Wrong date format when reading from elasticsearch index

i'm reading data from elactisearch index ,
i have date format issue 1501545600000 wich supposed to be in yyyy/mm/dd format

from pyspark import SparkConf
from pyspark.sql import SQLContext

q ="""{
  "query": {
    "match_all": {}
  }  
}"""

es_read_conf = {
    "es.nodes" : "localhost",
    "es.port" : "9200",
    "es.resource" : "sub1",
    "es.query" : q
}

es_rdd = sc.newAPIHadoopRDD(
    inputFormatClass="org.elasticsearch.hadoop.mr.EsInputFormat",
    keyClass="org.apache.hadoop.io.NullWritable", 
    valueClass="org.elasticsearch.hadoop.mr.LinkedMapWritable", 
    conf=es_read_conf)

 df2 = [convert_ts(doc) for doc in df]

this used to work ; no longer cuz i changed the code

    try:
        ts_from_doc = get('Refill_Bar_End_Date_and_Time', None)

        if not ts_from_doc:
            raise ValueError('`Refill_Bar_End_Date_and_Time` not found')

        # incoming as millisec so convert to sec
        as_date = dt.fromtimestamp(
            int(ts_from_doc / 1000.0)
        ).strftime('%Y-%m-%d %H:%M:%S')

        hit['Refill_Bar_End_Date_and_Time'] = as_date

    except Exception as e:
        print(e)
        pass

so could u tell me what to modify

Hello @samargh

Can you share the index mapping of the index you're reading (sub1)?

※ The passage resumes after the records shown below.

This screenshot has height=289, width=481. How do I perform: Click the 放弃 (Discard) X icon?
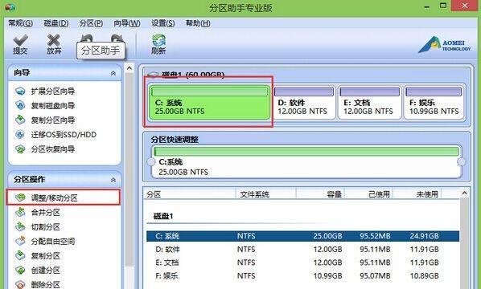click(54, 40)
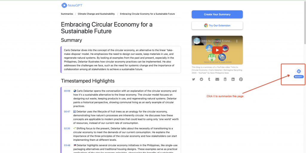Click the Tumblr share icon

point(209,79)
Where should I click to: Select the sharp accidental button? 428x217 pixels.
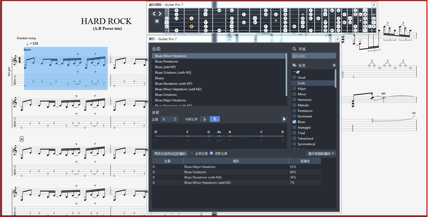(215, 119)
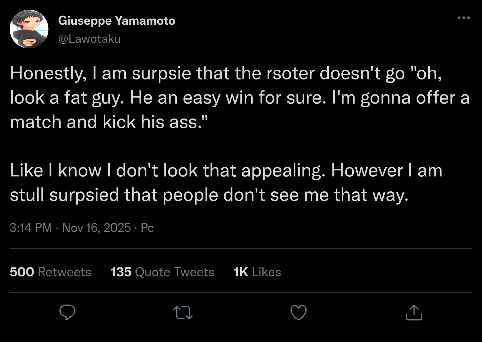The width and height of the screenshot is (482, 342).
Task: Visit the @Lawotaku handle
Action: pyautogui.click(x=89, y=39)
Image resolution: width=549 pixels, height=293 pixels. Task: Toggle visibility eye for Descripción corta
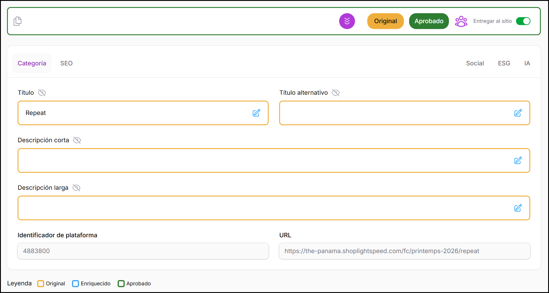pyautogui.click(x=77, y=140)
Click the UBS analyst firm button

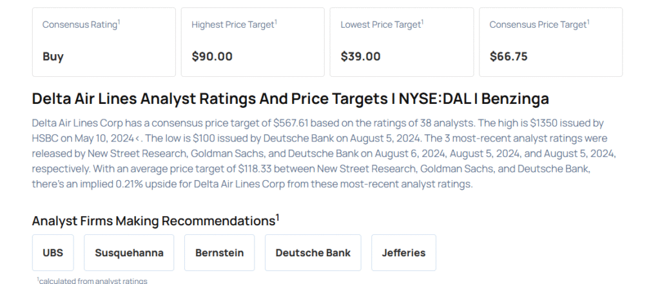coord(53,252)
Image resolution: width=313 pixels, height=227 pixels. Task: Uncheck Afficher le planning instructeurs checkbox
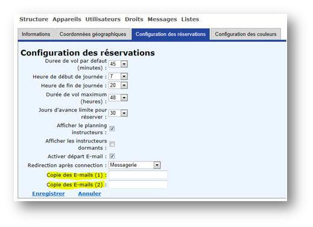[x=112, y=128]
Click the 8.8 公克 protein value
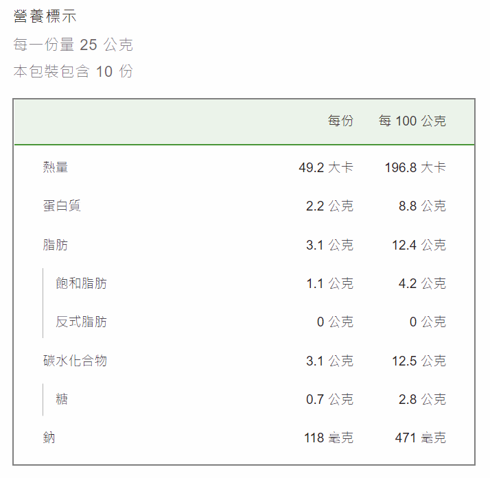490x478 pixels. click(x=422, y=206)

before indexing i tried this

PUT sub1
{
  "mappings": 
  {
      "properties": {
      "Refill_Bar_End_Date_and_Time": {
           "type":"date"
      }
}

then
GET sub1/_search/
: gives

"hits" : [
      {
        "_index" : "sub1",
        "_type" : "_doc",
        "_id" : "fUGwHnIBKLcVv2X4Scjq",
        "_score" : 1.0,
        "_source" : {
          "Subscriber" : "550",
          "Refill_Bar_End_Date_and_Time" : 1578524400000,
        }
      }

while in kibana discover i get
Subscriber 550
Refill_Bar_End_Date_and_Time Jan 9, 2020 @ 00:00:00.000
but reading the content of the index is giving me a wrong format that i need to convert it

Kibana generates the string for you using your browser timezone.
From what you shared, the field is a date field and it is expressed as epochmillis.

The code seems correct, except if PySpark is converting the field already to date.
Can you please tell us what is the error and the type of the value returned from PySpark?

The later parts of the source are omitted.